▶ _YOUR TASK_: Scan the material below for the string "agent". Report every line that has it.

══════════

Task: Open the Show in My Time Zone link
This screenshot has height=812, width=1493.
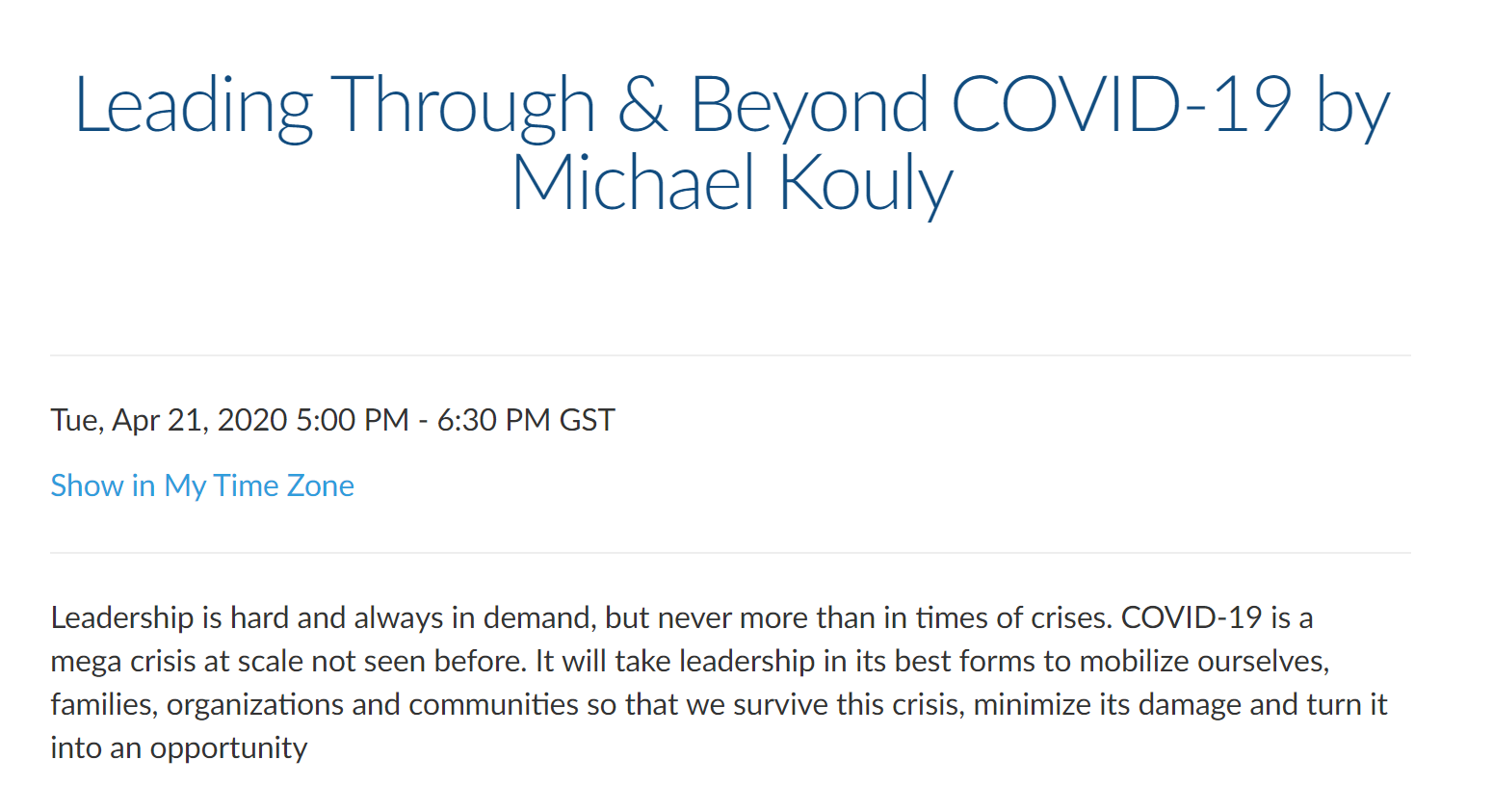Action: 202,485
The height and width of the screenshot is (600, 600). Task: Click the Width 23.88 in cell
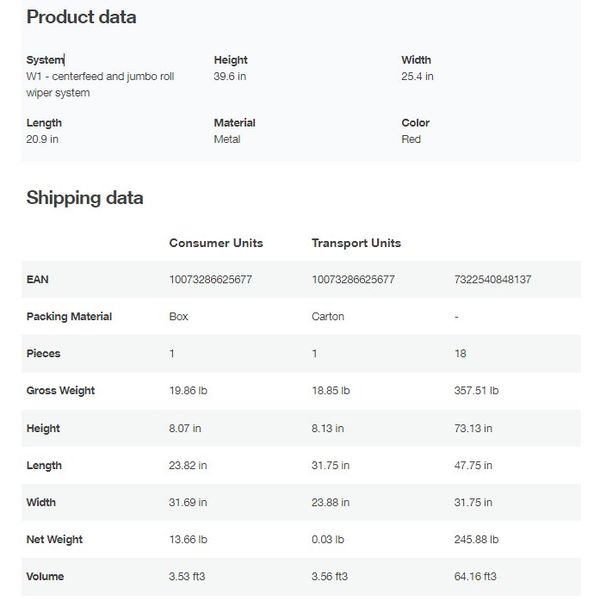[330, 502]
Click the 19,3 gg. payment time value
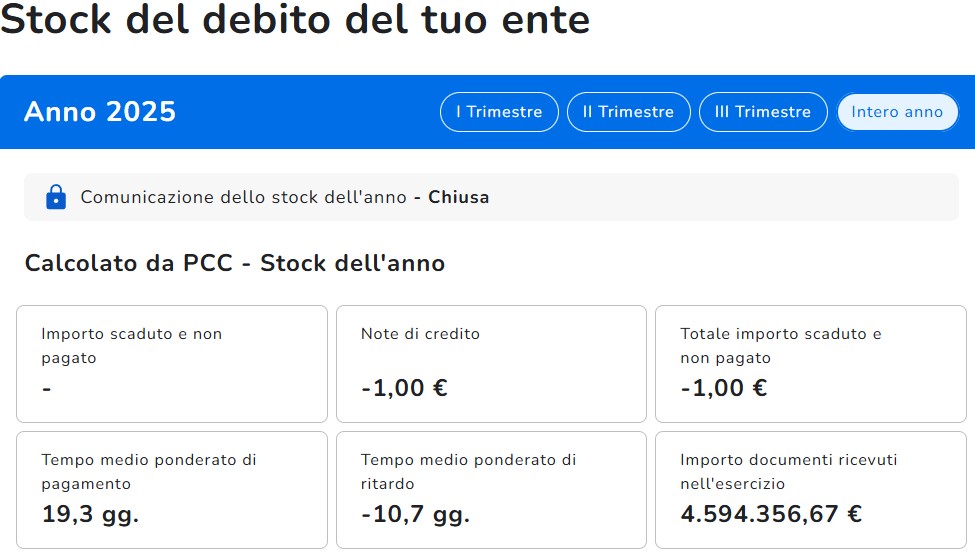The width and height of the screenshot is (975, 557). pos(90,515)
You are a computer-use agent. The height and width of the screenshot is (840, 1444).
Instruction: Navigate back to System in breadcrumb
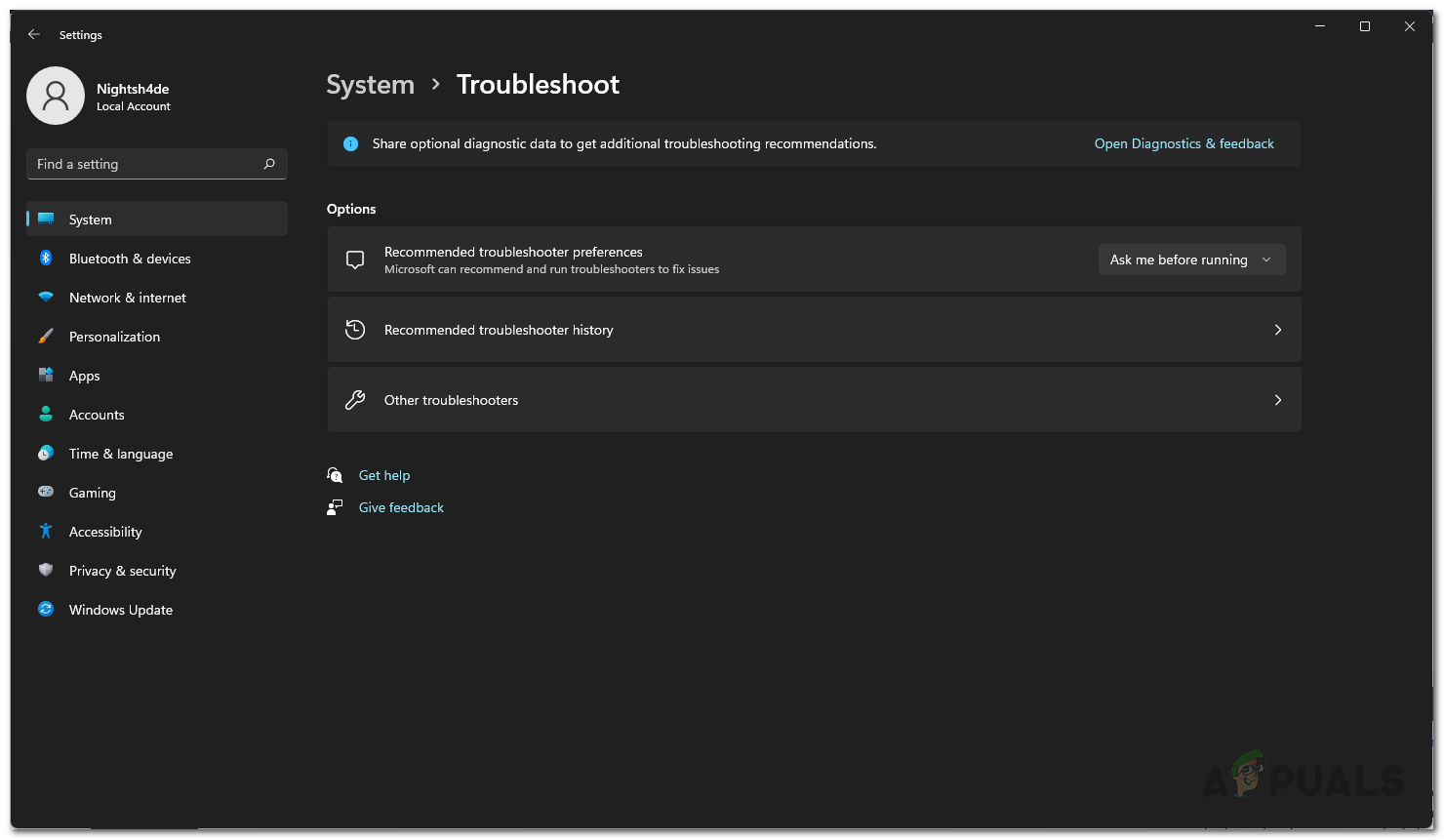[370, 85]
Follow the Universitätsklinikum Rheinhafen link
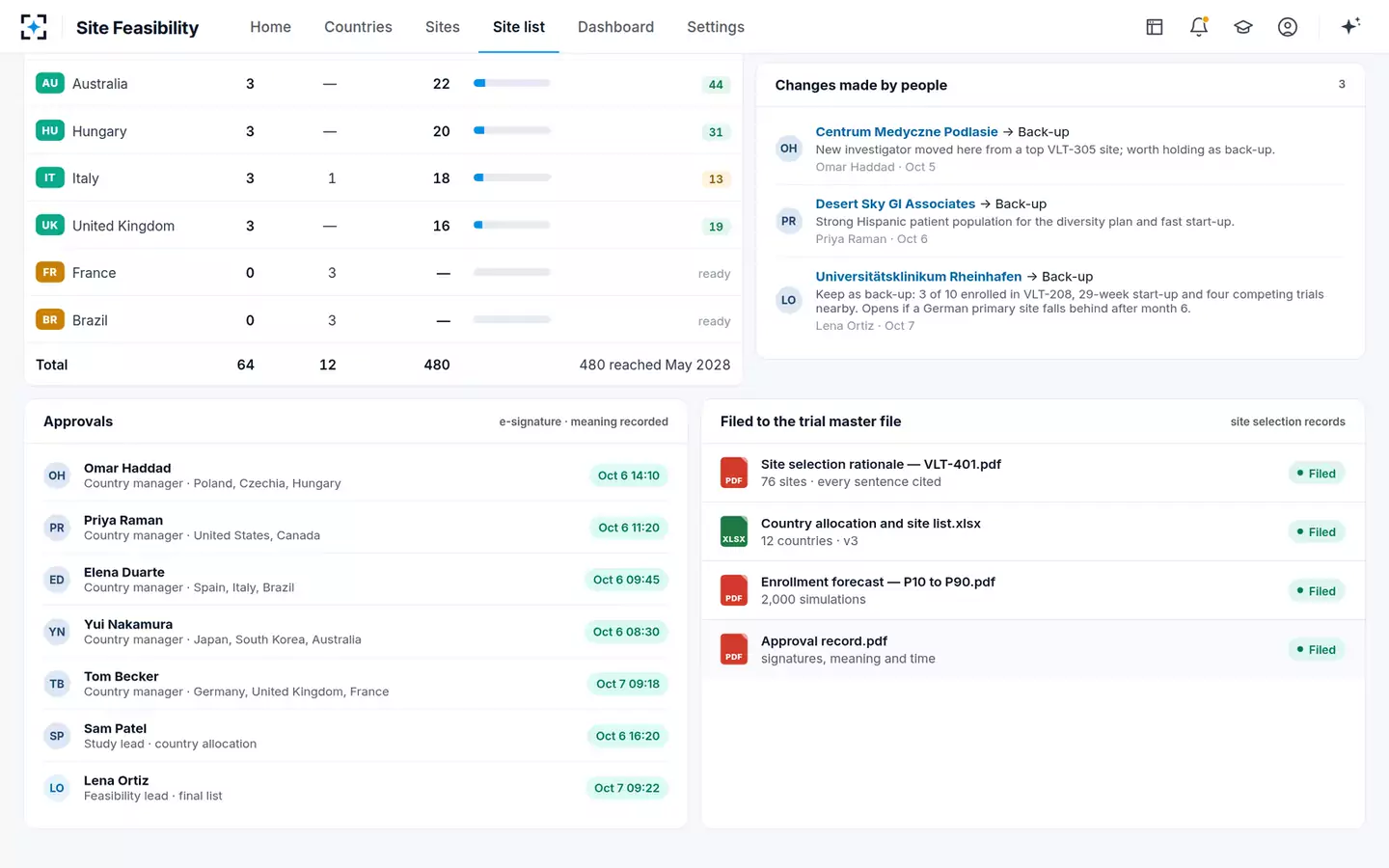The image size is (1389, 868). point(918,277)
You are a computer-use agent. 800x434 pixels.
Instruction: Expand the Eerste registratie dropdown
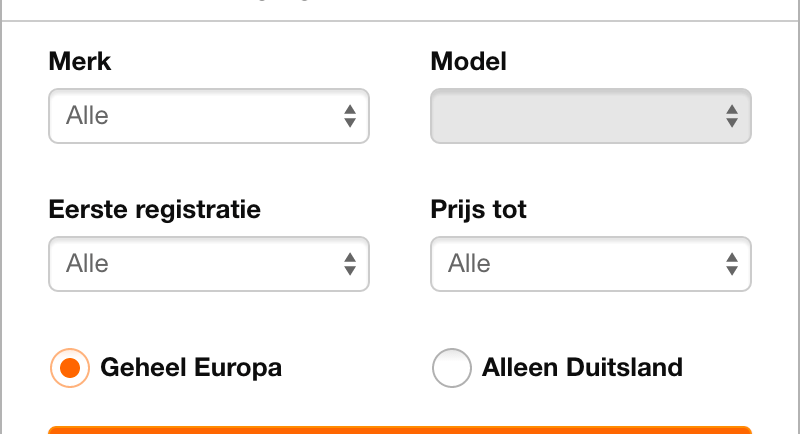[208, 264]
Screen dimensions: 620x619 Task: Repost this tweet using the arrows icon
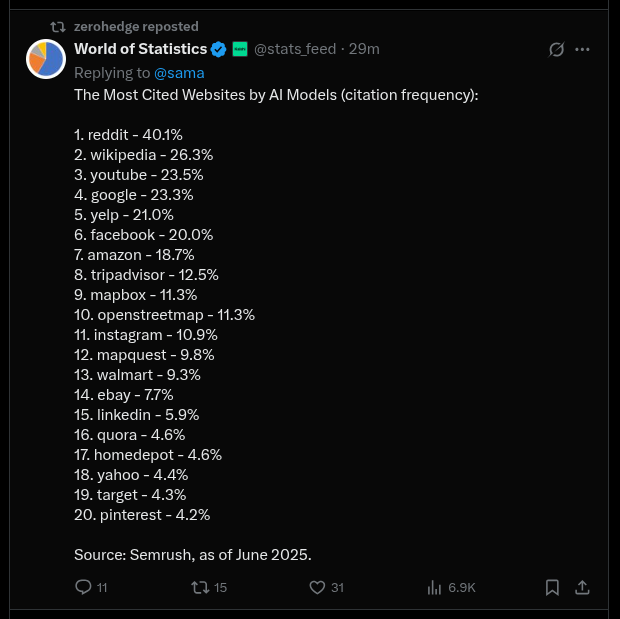(200, 587)
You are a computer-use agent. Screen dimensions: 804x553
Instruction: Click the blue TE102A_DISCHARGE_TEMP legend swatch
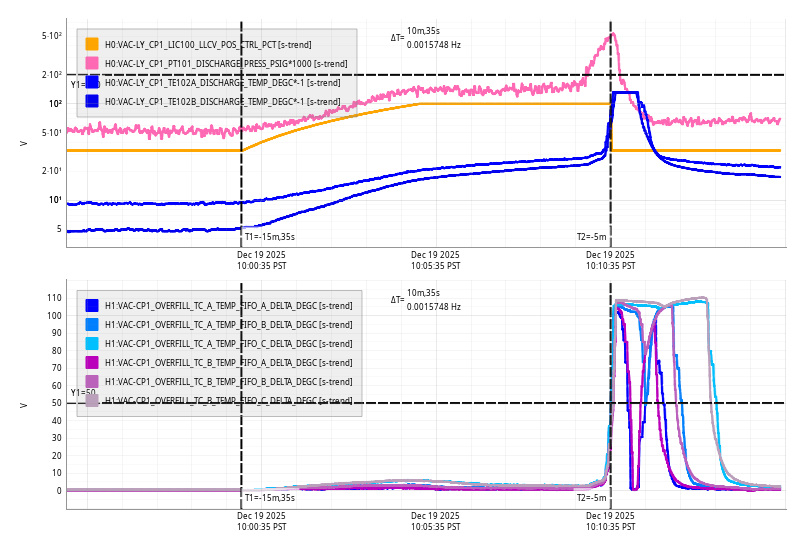[x=92, y=82]

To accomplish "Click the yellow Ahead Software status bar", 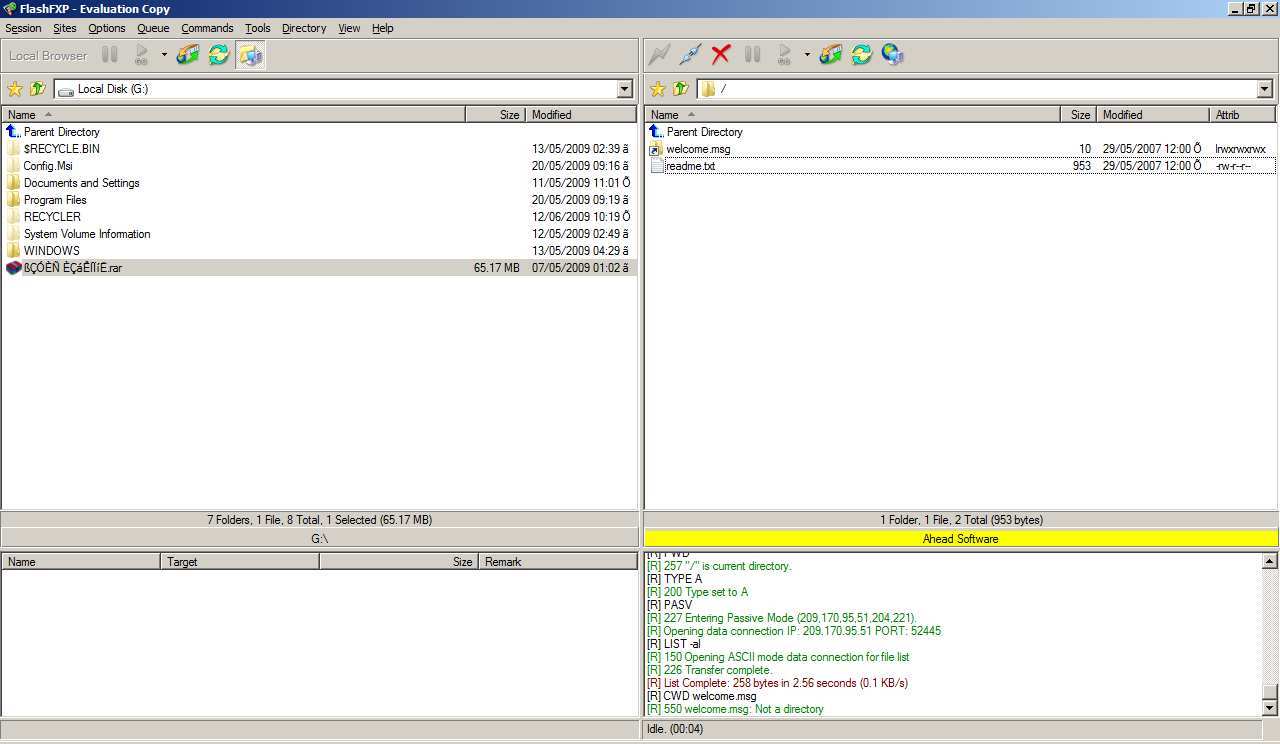I will (960, 538).
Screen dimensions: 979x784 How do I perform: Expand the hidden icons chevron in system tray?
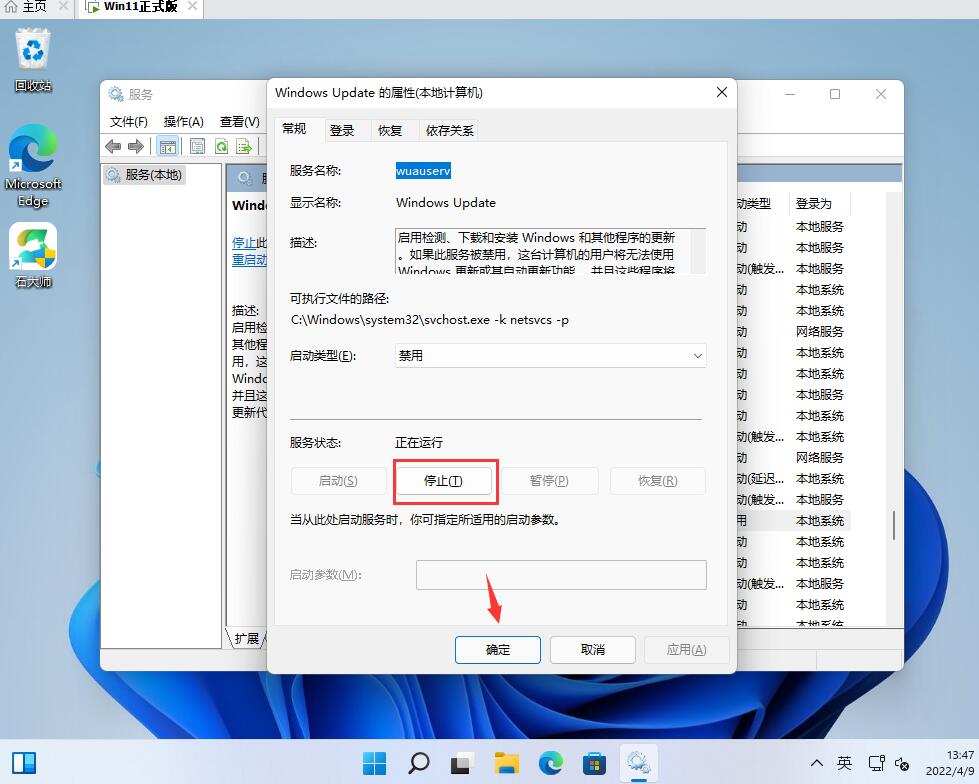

══════════

▶ _OUTPUT OF THE TASK_:
You are a computer-use agent. The height and width of the screenshot is (840, 1444).
You are a computer-use agent. 800x434 pixels.
You are a computer-use agent. Screen dimensions: 804x553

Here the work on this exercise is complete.